* YOUR OBJECTIVE *
Each line from the one bearing "العودة إلى الصفحة الرئيسية (511, 876)" through the last line of the entries below should be returned exactly, with pictures left out.
(DATA SUPPLIED Opens)
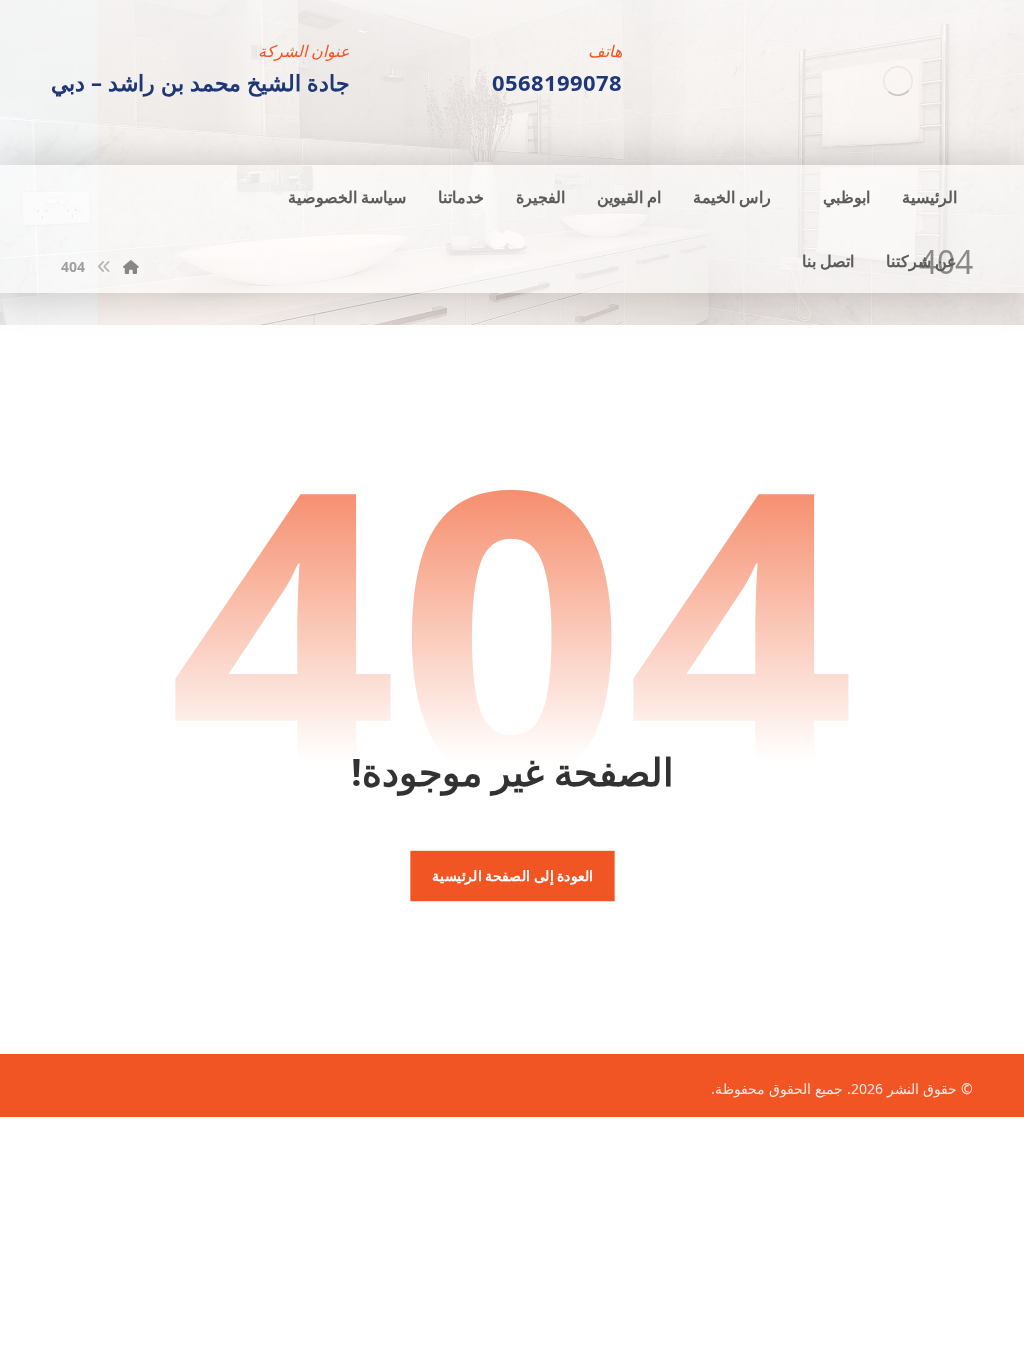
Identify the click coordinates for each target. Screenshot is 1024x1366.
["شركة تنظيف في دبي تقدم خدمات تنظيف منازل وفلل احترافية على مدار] (898, 80)
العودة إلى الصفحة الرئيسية (511, 876)
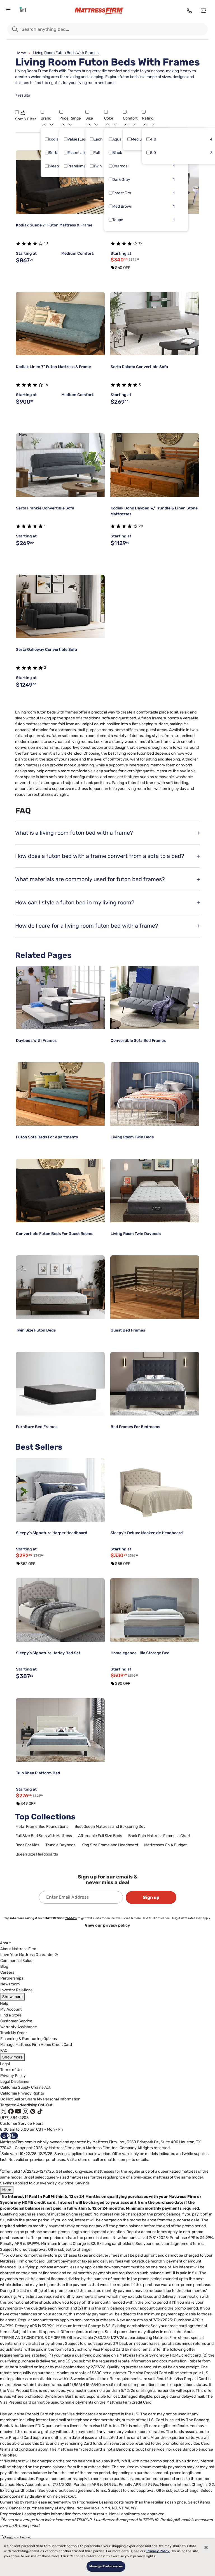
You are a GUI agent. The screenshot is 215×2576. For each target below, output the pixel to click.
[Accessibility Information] (9, 2135)
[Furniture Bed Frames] (60, 1383)
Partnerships (11, 1978)
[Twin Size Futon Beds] (60, 1287)
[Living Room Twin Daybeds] (154, 1190)
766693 (71, 1918)
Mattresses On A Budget (165, 1845)
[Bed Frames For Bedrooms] (154, 1383)
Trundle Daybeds (60, 1845)
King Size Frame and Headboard (109, 1845)
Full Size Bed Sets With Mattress (43, 1835)
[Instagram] (25, 2111)
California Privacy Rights (22, 2093)
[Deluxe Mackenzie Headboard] (154, 1489)
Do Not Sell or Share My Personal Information (40, 2099)
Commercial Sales (16, 1960)
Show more (12, 1996)
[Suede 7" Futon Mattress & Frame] (60, 182)
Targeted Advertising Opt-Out (26, 2105)
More (6, 2189)
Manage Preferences (106, 2566)
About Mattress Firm (18, 1948)
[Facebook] (11, 2111)
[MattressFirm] (104, 11)
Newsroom (10, 1984)
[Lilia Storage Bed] (154, 1610)
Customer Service (16, 2021)
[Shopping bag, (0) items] (202, 10)
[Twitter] (3, 2111)
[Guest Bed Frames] (154, 1287)
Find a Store (11, 2015)
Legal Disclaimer (15, 2081)
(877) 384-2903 (14, 2117)
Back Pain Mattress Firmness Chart (159, 1835)
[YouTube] (18, 2111)
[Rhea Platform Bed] (60, 1730)
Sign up (151, 1897)
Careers (7, 1972)
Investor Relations (16, 1990)
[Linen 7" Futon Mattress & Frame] (60, 323)
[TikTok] (40, 2111)
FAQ (3, 2050)
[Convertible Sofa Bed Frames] (154, 997)
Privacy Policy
(DATA SUPPLIED Closes)
* SOLUTION FOR THIS EXERCISE *
العودة إلى الصفحة الرئيسية (511, 876)
You are a GUI agent. The screenshot is 215×2576. For each target below, output the pixel to click.
[Accessibility Information] (9, 2135)
[Furniture Bed Frames] (60, 1383)
Partnerships (11, 1978)
[Twin Size Futon Beds] (60, 1287)
[Living Room Twin Daybeds] (154, 1190)
766693 (71, 1918)
Mattresses On A Budget (165, 1845)
[Bed Frames For Bedrooms] (154, 1383)
Trundle Daybeds (60, 1845)
King Size Frame and Headboard (109, 1845)
Full Size Bed Sets With Mattress (43, 1835)
[Instagram] (25, 2111)
California Privacy Rights (22, 2093)
[Deluxe Mackenzie Headboard] (154, 1489)
Do Not Sell or Share My Personal Information (40, 2099)
Commercial Sales (16, 1960)
Show more (12, 1996)
[Suede 7" Futon Mattress & Frame] (60, 182)
Targeted Advertising Opt-Out (26, 2105)
More (6, 2189)
Manage Preferences (106, 2566)
About Mattress Firm (18, 1948)
[Facebook] (11, 2111)
[MattressFirm] (104, 11)
Newsroom (10, 1984)
[Lilia Storage Bed] (154, 1610)
Customer Service (16, 2021)
[Shopping bag, (0) items] (202, 10)
[Twitter] (3, 2111)
[Guest Bed Frames] (154, 1287)
Find a Store (11, 2015)
Legal Disclaimer (15, 2081)
(877) 384-2903 (14, 2117)
Back Pain Mattress Firmness Chart (159, 1835)
[YouTube] (18, 2111)
[Rhea Platform Bed] (60, 1730)
Sign up (151, 1897)
Careers (7, 1972)
Investor Relations (16, 1990)
[Linen 7" Futon Mattress & Frame] (60, 323)
[TikTok] (40, 2111)
FAQ (3, 2050)
[Convertible Sofa Bed Frames] (154, 997)
Privacy Policy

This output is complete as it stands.